In Los Angeles, Richard Riordan has a different range of problems -- and a city that ranges over 466 sq. mi. and an even greater sprawl of bureaucracy. The former corporate lawyer has skirted, ignored and bucked the system ever since he won election in a bitterly fought campaign last June. One of his rules for cutting through red tape: "It's easier to get forgiveness than permission." Last month he delivered his first budget, an ingenious $4.3 billion package that would pay for his 18% increase in spending on police, to $463 million, while erasing the $228 million deficit Riordan was handed when he took office. The budget also includes the first substantial increase in municipal services since 1991.
As the mayor of the nation's most culturally and racially diverse city, Riordan takes a hard-nosed business approach that includes constant coalition building. "The name of the game is bipartisanship," says the mayor, "and I would hope people see me as a bipartisan problem solver because these are human issues, not political issues." Riordan's alliance with the city's first black police chief, Willie Williams, has helped build bridges to minority communities. "Riordan's positive relationship with Williams is one of the great strengths as far as the black community is concerned," says Charles E. Blake, the influential pastor of the West Angeles Church of God in Christ.
In cities like Los Angeles and Houston, the mayors rally support for their programs by including a huge dollop of public safety measures in their reforms.

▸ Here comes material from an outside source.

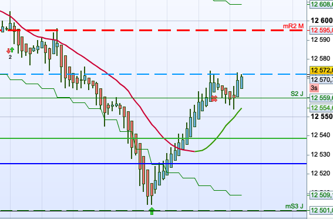The image size is (333, 219).
Task: Click the 12 570 current price label
Action: 321,80
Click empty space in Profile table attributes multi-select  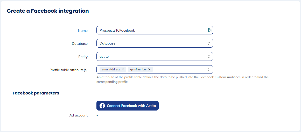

Rudy Giuliani has done the same thing to similar effect. But budget watchdogs claim that the police and fire agencies he has spared from budget cuts are as ripe for fat trimming as any other. Echoing his counterparts elsewhere in the country, the mayor reiterated that crime control was not negotiable. "Public safety is the critical issue for all New Yorkers and for all people who are going to visit New York or consider visiting New York. We're going to spare nothing to keep them safe."
But while Rendell and Lanier -- and, to some extent, Riordan -- have established their beachheads against the old cultures of city hall, Giuliani has only just begun. He is a Republican in a Democratic town, facing a Democratic city council. Days before his budget announcement, Giuliani bowed to public pressure by restoring the department of AIDS services, which was slated to be cut. While he may be acting like a manager, the mayor knows that sometimes he still needs to be a politician.